A run of records:
....

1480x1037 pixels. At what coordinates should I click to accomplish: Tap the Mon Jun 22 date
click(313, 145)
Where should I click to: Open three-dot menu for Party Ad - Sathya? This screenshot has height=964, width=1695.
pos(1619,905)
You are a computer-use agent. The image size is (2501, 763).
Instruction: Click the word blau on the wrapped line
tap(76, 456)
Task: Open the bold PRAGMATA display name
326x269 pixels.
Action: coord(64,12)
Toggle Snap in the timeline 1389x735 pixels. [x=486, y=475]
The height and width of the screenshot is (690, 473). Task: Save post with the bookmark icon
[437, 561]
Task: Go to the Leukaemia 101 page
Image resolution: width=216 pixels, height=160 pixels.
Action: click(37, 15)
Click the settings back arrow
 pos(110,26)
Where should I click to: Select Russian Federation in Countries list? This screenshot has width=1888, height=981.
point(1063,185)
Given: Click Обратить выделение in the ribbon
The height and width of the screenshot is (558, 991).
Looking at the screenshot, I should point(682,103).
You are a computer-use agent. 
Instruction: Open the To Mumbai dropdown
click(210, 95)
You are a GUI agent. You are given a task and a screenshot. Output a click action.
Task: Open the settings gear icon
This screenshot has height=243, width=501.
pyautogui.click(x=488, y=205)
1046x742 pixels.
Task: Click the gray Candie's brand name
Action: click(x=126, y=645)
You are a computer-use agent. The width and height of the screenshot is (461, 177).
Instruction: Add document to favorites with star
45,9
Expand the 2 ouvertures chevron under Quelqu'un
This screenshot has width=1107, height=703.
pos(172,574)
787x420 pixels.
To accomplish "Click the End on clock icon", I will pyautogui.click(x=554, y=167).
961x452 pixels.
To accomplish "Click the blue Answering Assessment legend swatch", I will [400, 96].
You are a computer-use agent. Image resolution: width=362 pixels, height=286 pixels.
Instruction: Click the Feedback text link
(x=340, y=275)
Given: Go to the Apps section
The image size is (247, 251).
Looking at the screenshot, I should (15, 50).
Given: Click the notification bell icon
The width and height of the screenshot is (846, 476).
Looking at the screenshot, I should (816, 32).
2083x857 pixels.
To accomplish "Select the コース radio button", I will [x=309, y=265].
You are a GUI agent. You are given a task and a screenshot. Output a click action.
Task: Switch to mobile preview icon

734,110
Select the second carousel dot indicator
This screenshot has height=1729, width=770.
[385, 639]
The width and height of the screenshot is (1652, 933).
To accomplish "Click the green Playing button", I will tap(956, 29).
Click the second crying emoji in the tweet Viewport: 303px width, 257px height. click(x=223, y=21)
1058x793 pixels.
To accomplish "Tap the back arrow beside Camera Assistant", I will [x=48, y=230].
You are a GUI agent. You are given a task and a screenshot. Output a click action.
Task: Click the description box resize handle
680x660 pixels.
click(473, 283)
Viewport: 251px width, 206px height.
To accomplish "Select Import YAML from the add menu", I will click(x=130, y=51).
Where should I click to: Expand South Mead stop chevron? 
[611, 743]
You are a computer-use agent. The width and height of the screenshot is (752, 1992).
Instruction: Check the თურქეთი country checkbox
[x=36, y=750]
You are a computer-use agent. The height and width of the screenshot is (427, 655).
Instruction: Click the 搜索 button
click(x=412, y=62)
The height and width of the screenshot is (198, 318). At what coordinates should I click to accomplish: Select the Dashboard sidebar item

....

REQUEST:
Rewrite the listing from its first line through the line that contains "tap(76, 456)", replacing "three-dot menu" with "overflow menu" and leaving everything else unchanged.

RESULT OF THE TASK:
1480x1037 pixels. At what coordinates should I click to accomplish: Tap the Mon Jun 22 date
click(313, 145)
Where should I click to: Open overflow menu for Party Ad - Sathya? This screenshot has height=964, width=1695.
pos(1619,905)
You are a computer-use agent. The image size is (2501, 763).
Instruction: Click the word blau on the wrapped line
tap(76, 456)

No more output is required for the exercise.